*Task objective*. Below are the entries. Print only the lines starting at the one with "The height and" and ending at the one with "You are a computer-use", exactly, with no pictures.

*Records shown*.
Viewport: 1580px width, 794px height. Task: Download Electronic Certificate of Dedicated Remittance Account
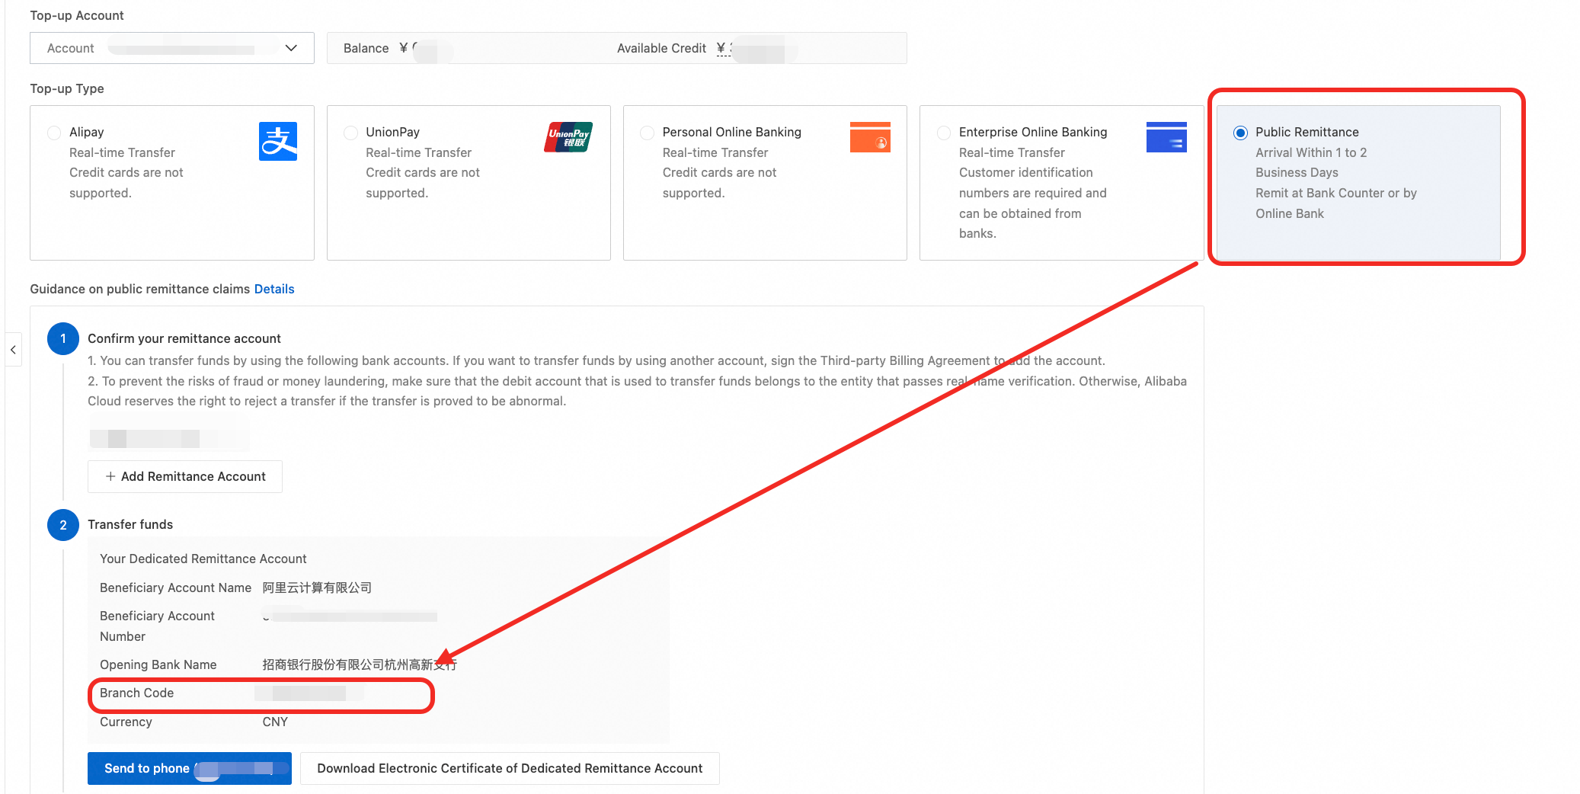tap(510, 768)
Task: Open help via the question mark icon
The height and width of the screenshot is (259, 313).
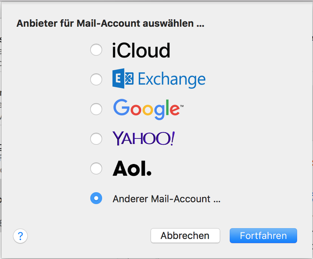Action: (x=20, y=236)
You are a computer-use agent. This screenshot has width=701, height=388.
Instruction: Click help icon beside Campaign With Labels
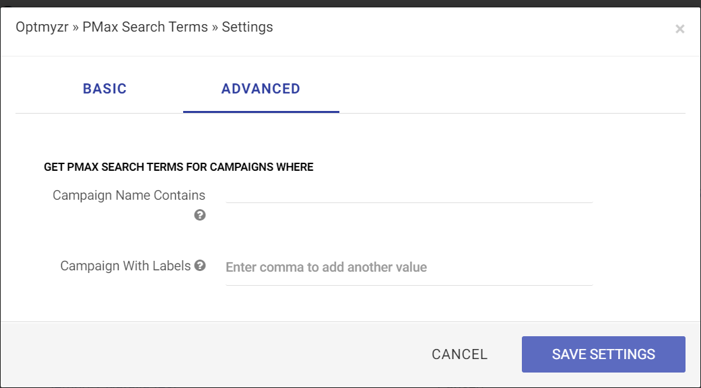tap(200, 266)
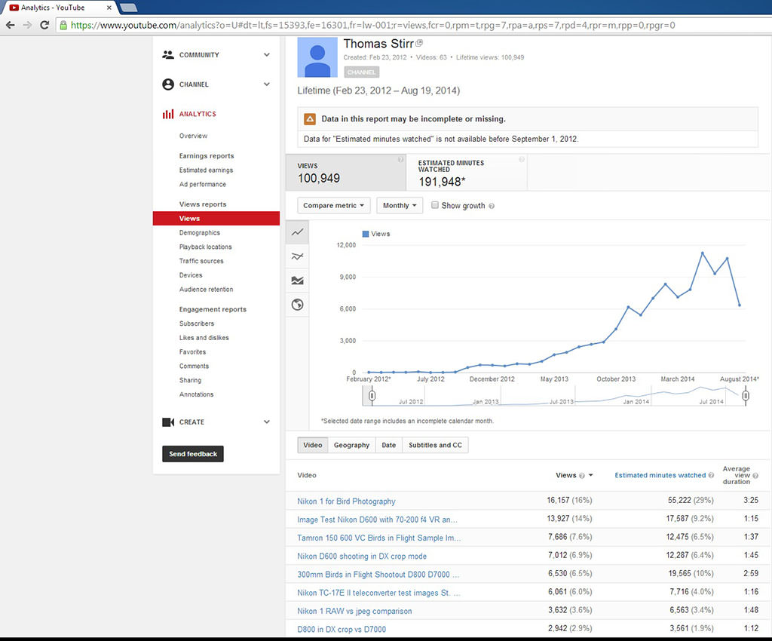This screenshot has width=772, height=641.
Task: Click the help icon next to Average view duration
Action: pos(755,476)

*Answer to this task*.
The height and width of the screenshot is (259, 313).
Action: (x=20, y=236)
You are a computer-use agent. This screenshot has width=701, height=388.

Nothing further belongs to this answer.